Data Exploration

In-class R script 📄

Meta data

Data set information

Meta data refers to information (data) about the data set itself. In data science, this usually includes

  • Its origin and/or source, if possible, the first one (not only the web page from which it was retieved).

  • Its dates of creation and/or retrieval.

  • Its name and/or title.

  • Its file type (csv, xlxs, etc.).

  • Its shape and a general description of its content (each column for tabular data).

E.g., see ?bank in the package liver.

Data Expolration

EDA

EDA stands for Exploratory Data Analysis. It is not optional! Aims:

  • Know the data: e.g., number of modalities for categorical variables, data length, number of missing values, etc.

  • Be informed of their general behavior: modality proportions, location and dispersion of numerical variables, etc.

  • Detect any outliers or special modes.

  • Inspect some of the data relationships.

There exist endless possibilities of EDA. A range of classical and efficient methods is presented below.

EDA strategy

Without prior knowledge of the case:

  • One by one: univariate analysis.

  • By pairs: bivariate analysis.

  • More variables if needed and/or possible.

For univariate analysis (one variable):
Graphical:

  • Categorical variables: barplot and stacked barplot

  • Numerical variables: boxplot, violin plot, and histogram.

Numerical:

  • Categorical variables: frequencies and proportions,

  • Numerical variables: locations (mean, median, min, max), dispersions (standard deviation, IQR, range), quantiles (\(0.25, 0.75\)),

  • Both: number of observations, number of missing values.

For bivariate analysis (two variables):
Graphical:

  • cat*cat: barplots, mosaic plots

  • cat*num: boxplots or histograms of num per modality of cat

  • num*num: scatterplot

Numerical:

  • cat*cat: table of frequencies or proportions

  • cat*num: statistics of num per modality of cat

  • num*num: correlation

Exploratory tools

For more than two variables this mainly depends on the objective. The complexity increases fast and no universal method exists. Consider

  • cat*cat*cat: Sankey diagram.

  • num*num*num: parallel coordinates.

  • num*num*cat: scatterplot (num*num) with colors or shapes (cat).

  • cat*cat*num: can turn num into cat (intervals) or can make cat*cat = cat (combine modalities).

Data transformation

Numerical variables

Many possibilities. Consider,

  • Univariate: \(x^2\), \(\ln(x)\), \(\ln(1+x)\), \(|x|\), \(1/x\), ranks, etc.

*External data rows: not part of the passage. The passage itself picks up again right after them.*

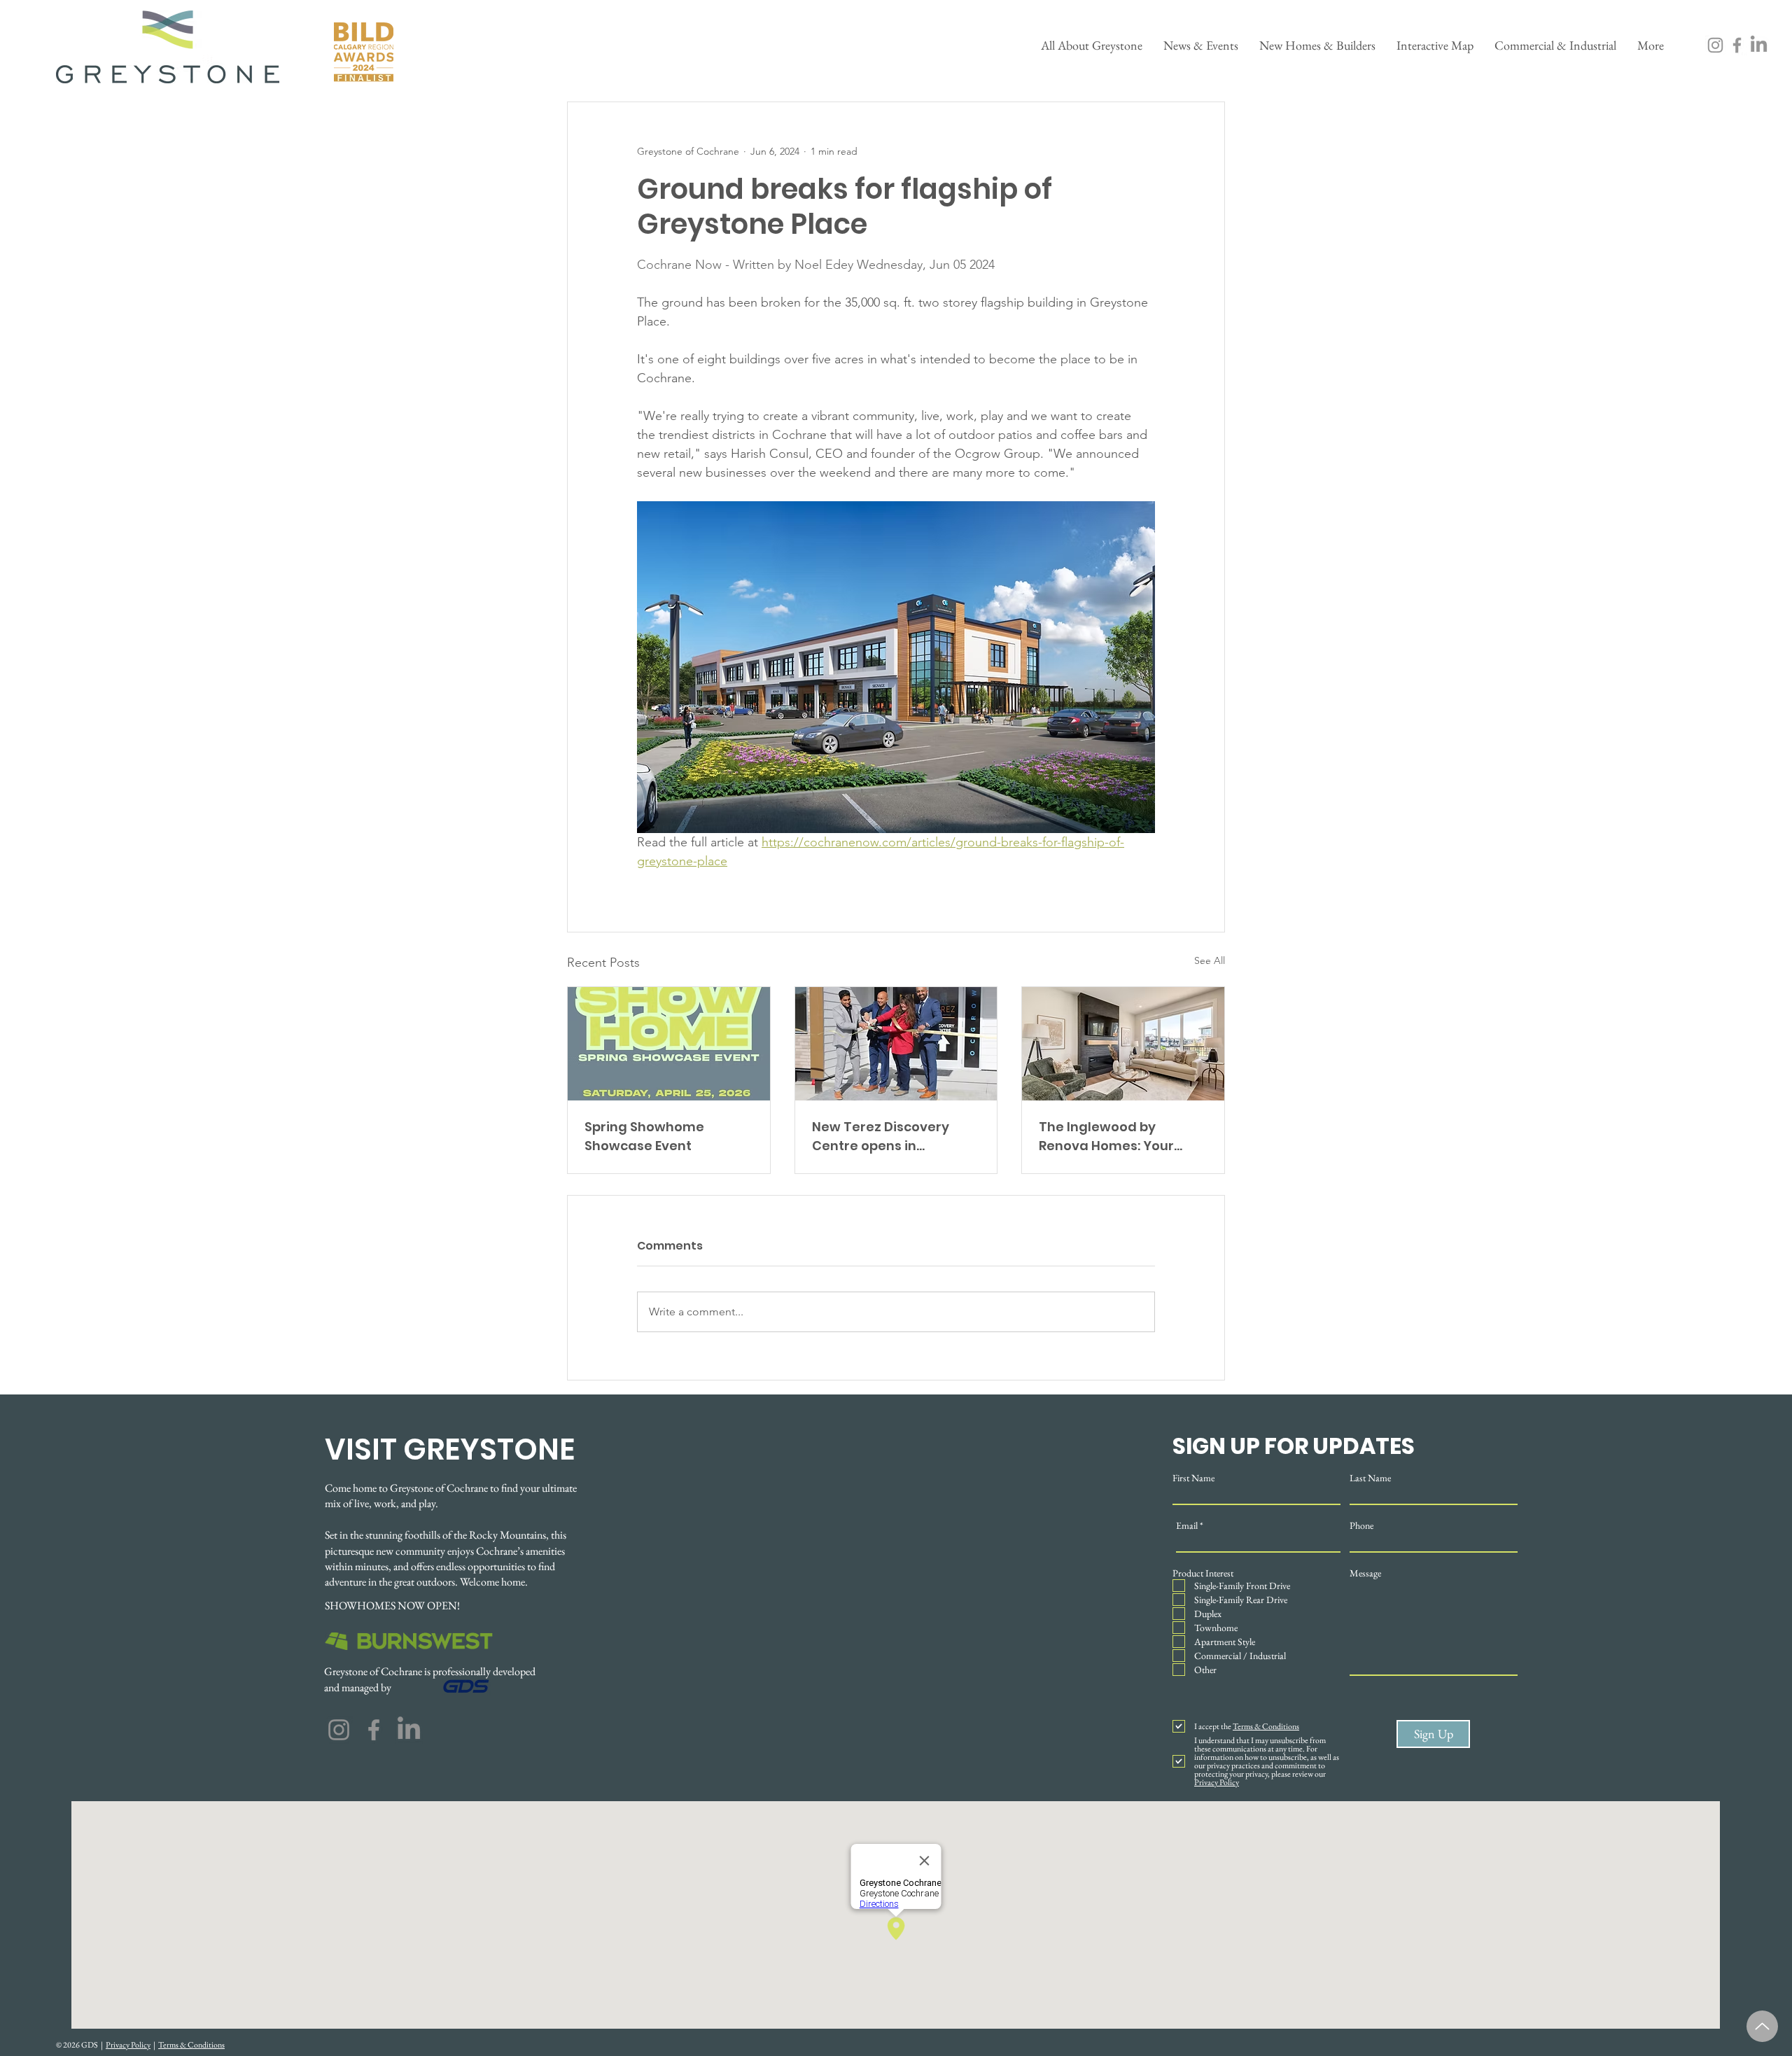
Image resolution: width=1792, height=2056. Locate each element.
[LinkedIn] (1759, 45)
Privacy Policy (128, 2044)
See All (1209, 960)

  • Multivariate: \(x_1 x_2\), \(x_1 + x_2\), etc.

  • Num to ordinal: categorize \(x\) by intervals.

Applying any transformation must be guided by the aim of the study (e.g., use \(\ln(1+x)\) on the outcome \(x\geq 0\)).

Categorical variables

Many possibilities. Consider,

  • Turn ordinal into num (1, 2, 3, etc.).

  • Diminish the number of modalities if too many: e.g., A, B, C covers \(80\%\) of the cases. Create a category “other” for the rest.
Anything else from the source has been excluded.